====== DATA EXTRACT

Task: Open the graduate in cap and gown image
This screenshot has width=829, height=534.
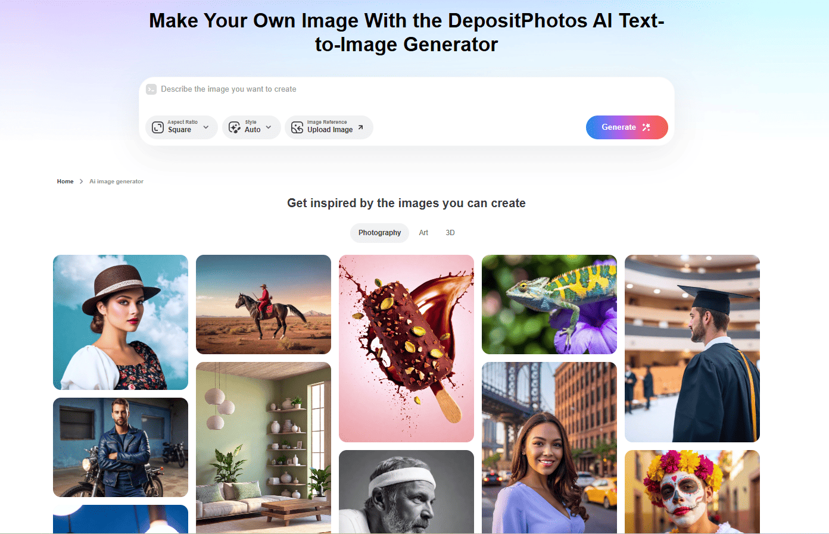Action: point(692,348)
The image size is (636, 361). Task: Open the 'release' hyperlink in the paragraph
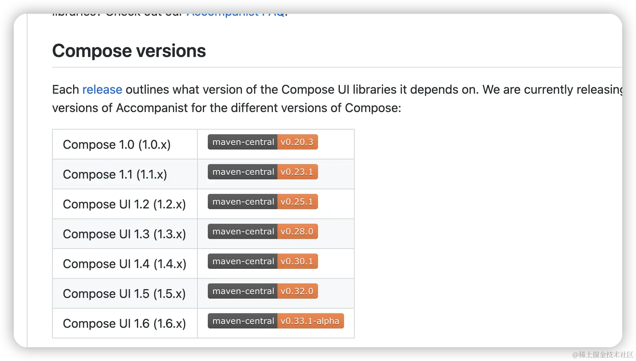102,89
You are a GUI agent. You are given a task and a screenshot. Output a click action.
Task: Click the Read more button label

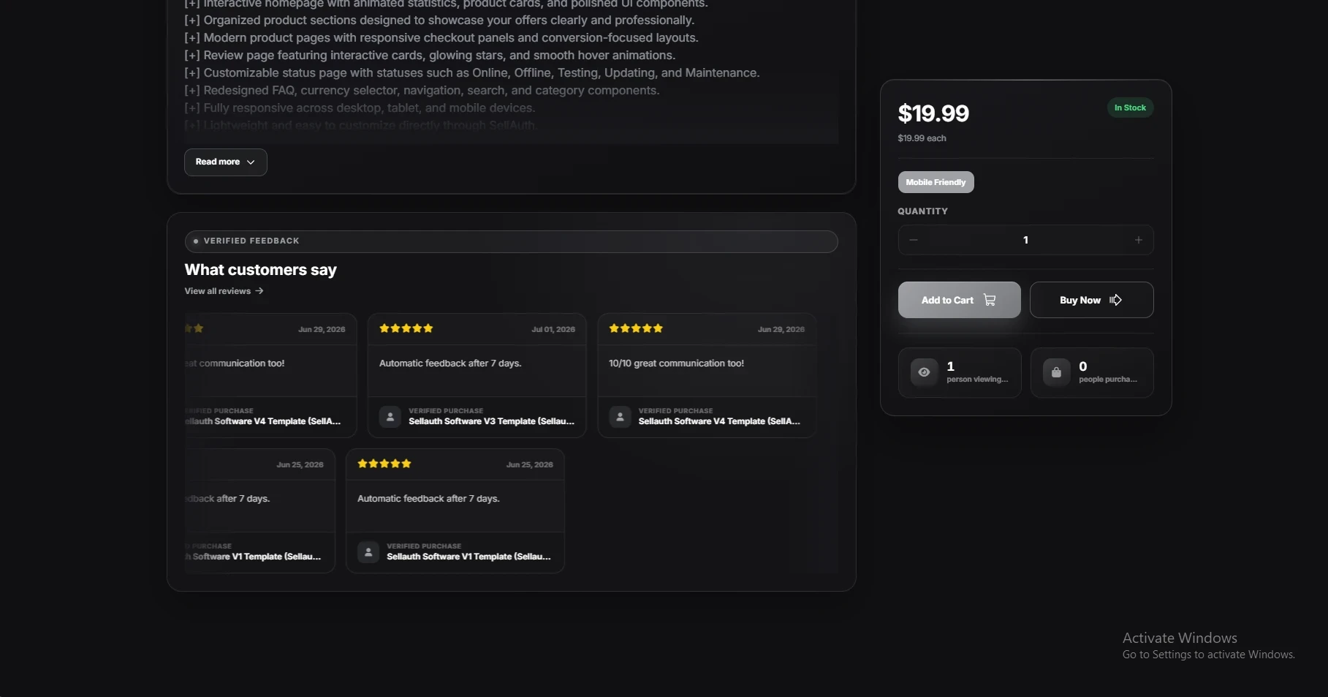point(218,162)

============

| HOW TO COMPLETE THIS TASK |
Repeat every entry above word for word, and include no pictures.

| SOLUTION TO THE PROBLEM |
Task: Open the graduate in cap and gown image
This screenshot has width=829, height=534.
Action: point(692,348)
The image size is (636, 361). Task: Open the 'release' hyperlink in the paragraph
102,89
You are a GUI agent. You are given a task and a screenshot. Output a click action.
Task: Click the Read more button label

point(218,162)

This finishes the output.